Grouped Query Experts: Mixture-of-Experts on GQA Self-Attention

June 18, 2026
作者: Vishesh Tripathi, Abhay Kumar
cs.AI

摘要

自注意力機制是 Transformer 效能的關鍵,但在長上下文情境下,它常是 Transformer 中最耗費計算的部分,因為其逐對 token 互動的規模與序列長度成二次方增長。標準的密集注意力還會對每個 token 套用相同的一組注意力頭,而不考慮 token 的難度或資訊內容。這種均勻活化會浪費計算資源,尤其在序列變長、注意力成本快速增加時尤為明顯。我們提出「分組查詢專家」(Grouped Query Experts, GQE),這是一種基於分組查詢注意力(Grouped-Query Attention, GQA)之上的混合專家層。在每個 GQA 群組中,路由器會為每個 token 選取 k 個查詢頭專家,而所有鍵值頭(KV heads)保持密集且不變。如此一來,GQE 保留了 GQA 的 KV 快取優勢,並僅減少活躍的查詢頭計算量。在固定 30B token 預算、250M 參數規模下,GQE 在下游準確率上與全活躍的 GQA 基準相當,同時每個 token 僅活化一半的查詢頭。

*資料摘錄*
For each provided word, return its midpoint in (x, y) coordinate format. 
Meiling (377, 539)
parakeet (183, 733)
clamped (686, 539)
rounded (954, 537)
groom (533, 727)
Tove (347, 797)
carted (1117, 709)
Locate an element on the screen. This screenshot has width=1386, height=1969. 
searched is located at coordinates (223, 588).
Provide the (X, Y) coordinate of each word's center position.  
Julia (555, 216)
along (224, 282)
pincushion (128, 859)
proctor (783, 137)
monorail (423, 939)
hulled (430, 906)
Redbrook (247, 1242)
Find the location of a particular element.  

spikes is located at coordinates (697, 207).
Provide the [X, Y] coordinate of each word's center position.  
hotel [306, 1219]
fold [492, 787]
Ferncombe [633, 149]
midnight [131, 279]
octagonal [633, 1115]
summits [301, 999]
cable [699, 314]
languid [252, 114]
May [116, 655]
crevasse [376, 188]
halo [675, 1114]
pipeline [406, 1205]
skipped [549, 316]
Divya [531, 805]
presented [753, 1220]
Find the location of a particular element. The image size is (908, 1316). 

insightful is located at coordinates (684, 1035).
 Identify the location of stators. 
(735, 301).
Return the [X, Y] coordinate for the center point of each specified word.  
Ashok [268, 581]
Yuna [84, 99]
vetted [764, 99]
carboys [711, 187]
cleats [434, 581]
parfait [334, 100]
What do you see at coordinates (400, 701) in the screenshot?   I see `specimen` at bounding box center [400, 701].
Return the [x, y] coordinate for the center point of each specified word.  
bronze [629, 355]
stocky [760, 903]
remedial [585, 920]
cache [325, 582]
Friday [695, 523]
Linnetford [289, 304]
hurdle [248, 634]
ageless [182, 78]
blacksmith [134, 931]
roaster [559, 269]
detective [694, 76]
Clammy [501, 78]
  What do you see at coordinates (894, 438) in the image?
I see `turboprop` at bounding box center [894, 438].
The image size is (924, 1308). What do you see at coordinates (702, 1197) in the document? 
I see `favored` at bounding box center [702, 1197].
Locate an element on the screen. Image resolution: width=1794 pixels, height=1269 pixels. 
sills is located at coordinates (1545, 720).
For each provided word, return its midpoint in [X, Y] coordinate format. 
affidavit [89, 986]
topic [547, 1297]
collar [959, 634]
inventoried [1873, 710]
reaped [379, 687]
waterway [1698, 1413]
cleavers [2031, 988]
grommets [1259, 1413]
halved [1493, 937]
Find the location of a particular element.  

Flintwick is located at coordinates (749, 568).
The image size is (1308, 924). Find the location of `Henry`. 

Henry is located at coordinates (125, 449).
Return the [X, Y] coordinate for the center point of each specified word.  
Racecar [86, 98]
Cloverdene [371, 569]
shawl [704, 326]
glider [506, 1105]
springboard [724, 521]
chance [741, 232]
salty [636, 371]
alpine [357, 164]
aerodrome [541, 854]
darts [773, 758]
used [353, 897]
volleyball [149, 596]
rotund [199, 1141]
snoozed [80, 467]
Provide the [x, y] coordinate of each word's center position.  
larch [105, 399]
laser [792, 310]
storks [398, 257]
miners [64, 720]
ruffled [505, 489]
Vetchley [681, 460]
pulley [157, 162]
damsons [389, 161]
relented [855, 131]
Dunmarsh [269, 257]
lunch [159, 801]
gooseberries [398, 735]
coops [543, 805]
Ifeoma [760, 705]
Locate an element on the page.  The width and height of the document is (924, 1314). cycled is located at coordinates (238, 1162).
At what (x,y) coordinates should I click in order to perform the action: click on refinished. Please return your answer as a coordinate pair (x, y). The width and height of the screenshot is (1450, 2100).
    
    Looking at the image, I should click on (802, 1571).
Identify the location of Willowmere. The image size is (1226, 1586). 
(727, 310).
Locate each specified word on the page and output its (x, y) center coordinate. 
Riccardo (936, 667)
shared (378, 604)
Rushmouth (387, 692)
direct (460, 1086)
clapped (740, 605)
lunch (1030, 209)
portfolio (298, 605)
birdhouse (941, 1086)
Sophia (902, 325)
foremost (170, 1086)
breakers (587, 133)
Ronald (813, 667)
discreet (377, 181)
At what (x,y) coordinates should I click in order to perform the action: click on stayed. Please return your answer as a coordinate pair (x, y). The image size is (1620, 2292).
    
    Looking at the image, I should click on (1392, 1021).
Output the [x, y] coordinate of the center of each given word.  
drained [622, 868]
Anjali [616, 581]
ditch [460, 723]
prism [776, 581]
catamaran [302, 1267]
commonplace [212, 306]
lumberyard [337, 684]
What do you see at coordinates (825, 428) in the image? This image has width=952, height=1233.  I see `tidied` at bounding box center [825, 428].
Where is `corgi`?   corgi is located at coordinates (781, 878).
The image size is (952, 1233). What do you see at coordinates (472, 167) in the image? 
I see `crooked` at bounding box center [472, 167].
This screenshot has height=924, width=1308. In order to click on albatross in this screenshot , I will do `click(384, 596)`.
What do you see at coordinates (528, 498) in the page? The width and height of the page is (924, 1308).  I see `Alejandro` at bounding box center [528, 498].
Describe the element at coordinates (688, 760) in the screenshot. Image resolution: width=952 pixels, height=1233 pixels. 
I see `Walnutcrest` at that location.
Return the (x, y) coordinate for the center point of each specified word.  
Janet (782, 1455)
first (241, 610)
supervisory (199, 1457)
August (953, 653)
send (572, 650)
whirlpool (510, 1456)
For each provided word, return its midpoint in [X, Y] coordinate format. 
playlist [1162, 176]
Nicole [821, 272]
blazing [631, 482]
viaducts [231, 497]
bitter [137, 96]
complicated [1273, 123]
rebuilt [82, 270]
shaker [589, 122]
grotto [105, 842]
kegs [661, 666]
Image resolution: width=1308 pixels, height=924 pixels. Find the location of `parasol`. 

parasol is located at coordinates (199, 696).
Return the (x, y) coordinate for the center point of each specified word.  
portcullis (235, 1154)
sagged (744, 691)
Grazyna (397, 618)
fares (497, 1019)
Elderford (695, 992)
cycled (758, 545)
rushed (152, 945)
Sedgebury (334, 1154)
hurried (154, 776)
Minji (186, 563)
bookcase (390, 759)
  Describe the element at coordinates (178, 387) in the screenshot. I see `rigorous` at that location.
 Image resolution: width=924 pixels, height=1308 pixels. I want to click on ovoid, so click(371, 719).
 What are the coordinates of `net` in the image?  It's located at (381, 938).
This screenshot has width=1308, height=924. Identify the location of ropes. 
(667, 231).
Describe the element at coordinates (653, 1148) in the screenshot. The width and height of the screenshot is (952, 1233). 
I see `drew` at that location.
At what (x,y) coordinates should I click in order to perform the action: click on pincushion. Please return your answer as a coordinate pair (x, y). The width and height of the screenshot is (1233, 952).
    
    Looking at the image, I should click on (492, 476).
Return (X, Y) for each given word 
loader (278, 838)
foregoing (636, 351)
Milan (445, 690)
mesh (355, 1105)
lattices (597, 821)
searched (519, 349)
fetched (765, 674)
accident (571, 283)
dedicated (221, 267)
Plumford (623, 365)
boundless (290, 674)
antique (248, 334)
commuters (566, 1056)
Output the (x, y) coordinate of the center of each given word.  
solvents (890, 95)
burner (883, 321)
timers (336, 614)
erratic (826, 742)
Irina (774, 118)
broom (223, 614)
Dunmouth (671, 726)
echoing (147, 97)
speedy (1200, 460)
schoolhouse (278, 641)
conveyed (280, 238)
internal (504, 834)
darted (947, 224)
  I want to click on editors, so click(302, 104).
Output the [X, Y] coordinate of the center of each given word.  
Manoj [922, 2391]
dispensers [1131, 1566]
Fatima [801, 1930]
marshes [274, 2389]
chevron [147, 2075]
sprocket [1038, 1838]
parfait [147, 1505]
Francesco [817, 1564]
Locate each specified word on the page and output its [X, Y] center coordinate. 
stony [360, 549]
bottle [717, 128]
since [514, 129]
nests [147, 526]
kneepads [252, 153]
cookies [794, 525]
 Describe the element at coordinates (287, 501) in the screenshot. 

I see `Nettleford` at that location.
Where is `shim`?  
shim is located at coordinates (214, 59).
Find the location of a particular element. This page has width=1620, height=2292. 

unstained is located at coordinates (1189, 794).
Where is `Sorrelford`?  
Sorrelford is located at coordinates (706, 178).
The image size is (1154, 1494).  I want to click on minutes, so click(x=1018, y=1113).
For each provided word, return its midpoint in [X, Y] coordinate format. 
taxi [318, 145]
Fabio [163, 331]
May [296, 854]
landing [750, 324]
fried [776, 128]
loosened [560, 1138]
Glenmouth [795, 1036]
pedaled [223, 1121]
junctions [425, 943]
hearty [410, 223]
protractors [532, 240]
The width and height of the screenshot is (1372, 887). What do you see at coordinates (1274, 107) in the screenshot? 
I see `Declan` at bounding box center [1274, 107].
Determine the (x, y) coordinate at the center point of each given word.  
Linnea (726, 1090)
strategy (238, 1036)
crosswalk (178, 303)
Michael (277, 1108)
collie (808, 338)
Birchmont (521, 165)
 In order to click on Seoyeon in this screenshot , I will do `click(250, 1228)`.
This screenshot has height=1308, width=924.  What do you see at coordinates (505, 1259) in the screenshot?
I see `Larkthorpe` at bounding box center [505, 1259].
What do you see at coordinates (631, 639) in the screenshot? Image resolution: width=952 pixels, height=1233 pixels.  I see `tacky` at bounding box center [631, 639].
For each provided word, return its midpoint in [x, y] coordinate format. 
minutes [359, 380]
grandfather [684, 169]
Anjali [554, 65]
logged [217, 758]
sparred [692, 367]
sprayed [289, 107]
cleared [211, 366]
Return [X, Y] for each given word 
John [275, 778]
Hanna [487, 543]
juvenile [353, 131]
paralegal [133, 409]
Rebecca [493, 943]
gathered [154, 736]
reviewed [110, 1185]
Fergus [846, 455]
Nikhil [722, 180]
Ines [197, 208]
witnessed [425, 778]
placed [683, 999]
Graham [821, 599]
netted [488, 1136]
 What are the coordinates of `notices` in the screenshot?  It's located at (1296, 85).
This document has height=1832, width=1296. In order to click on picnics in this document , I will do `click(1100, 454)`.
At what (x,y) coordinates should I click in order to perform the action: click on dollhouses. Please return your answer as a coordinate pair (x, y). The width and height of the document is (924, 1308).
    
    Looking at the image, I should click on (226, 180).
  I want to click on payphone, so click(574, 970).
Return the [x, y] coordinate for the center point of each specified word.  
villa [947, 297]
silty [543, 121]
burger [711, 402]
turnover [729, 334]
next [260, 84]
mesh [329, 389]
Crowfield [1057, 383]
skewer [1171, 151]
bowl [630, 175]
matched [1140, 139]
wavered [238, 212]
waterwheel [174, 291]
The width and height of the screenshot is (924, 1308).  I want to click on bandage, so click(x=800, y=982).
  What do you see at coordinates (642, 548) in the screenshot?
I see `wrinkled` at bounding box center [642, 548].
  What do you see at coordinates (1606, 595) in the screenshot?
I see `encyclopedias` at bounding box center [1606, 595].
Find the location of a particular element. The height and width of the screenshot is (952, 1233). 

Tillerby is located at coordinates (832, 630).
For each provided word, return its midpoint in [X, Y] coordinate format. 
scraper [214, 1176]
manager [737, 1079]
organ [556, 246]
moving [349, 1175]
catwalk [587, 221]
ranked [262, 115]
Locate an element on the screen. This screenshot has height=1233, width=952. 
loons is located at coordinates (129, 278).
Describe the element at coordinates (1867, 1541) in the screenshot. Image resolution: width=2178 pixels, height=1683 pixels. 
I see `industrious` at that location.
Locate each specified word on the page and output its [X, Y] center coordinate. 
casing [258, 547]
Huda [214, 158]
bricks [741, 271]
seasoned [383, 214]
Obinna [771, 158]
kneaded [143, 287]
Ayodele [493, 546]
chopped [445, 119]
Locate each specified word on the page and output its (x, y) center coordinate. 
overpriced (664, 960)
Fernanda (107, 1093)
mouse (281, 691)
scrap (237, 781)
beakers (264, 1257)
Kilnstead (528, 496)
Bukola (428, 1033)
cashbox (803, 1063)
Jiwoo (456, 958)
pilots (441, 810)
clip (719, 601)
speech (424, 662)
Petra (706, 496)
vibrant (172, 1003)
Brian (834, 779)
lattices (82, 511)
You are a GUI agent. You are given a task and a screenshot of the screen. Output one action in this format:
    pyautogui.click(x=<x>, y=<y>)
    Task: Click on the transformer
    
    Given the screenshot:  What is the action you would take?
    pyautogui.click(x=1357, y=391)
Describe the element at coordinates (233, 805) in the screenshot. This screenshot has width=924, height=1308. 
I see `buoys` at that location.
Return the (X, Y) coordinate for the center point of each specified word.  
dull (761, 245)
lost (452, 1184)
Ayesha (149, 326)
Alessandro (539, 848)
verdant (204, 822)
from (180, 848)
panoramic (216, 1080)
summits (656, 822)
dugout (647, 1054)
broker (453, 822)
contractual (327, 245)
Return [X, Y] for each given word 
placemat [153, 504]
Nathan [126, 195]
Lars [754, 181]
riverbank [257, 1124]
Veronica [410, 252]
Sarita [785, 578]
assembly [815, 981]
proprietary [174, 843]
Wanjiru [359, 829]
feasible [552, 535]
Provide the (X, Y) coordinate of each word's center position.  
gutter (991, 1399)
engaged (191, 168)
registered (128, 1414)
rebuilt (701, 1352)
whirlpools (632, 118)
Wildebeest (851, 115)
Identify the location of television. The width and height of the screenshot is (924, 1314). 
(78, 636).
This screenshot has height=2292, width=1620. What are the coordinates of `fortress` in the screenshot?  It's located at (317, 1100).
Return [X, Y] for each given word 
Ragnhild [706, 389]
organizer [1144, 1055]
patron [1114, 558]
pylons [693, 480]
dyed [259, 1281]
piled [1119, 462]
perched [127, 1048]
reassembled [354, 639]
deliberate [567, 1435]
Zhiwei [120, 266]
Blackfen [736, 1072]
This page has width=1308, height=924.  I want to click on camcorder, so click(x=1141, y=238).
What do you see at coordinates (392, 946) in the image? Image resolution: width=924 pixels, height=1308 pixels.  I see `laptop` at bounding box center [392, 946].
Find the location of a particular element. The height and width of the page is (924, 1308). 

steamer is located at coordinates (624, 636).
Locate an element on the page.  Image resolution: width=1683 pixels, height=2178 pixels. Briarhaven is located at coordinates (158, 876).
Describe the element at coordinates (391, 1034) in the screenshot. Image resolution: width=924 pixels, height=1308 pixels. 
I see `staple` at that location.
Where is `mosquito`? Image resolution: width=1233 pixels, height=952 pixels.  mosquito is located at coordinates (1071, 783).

*任務一覽*
a) 請將上方文件片段中的下列句子譯成英文:「標準的密集注意力還會對每個 token 套用相同的一組注意力頭,而不考慮 token 的難度或資訊內容。」
b) 請抄錄上方文件片段中的一段原文,該段以含有「Grouped Query Experts: Mixture-of-Experts」的字句開頭,並以「基準相當,同時每個 token 僅活化一半的查詢頭。」結尾。

*練習解答*
a) Standard dense attention also applies the same set of attention heads to every token, regardless of the token's difficulty or information content.

b)
Grouped Query Experts: Mixture-of-Experts on GQA Self-Attention

June 18, 2026
作者: Vishesh Tripathi, Abhay Kumar
cs.AI

摘要

自注意力機制是 Transformer 效能的關鍵,但在長上下文情境下,它常是 Transformer 中最耗費計算的部分,因為其逐對 token 互動的規模與序列長度成二次方增長。標準的密集注意力還會對每個 token 套用相同的一組注意力頭,而不考慮 token 的難度或資訊內容。這種均勻活化會浪費計算資源,尤其在序列變長、注意力成本快速增加時尤為明顯。我們提出「分組查詢專家」(Grouped Query Experts, GQE),這是一種基於分組查詢注意力(Grouped-Query Attention, GQA)之上的混合專家層。在每個 GQA 群組中,路由器會為每個 token 選取 k 個查詢頭專家,而所有鍵值頭(KV heads)保持密集且不變。如此一來,GQE 保留了 GQA 的 KV 快取優勢,並僅減少活躍的查詢頭計算量。在固定 30B token 預算、250M 參數規模下,GQE 在下游準確率上與全活躍的 GQA 基準相當,同時每個 token 僅活化一半的查詢頭。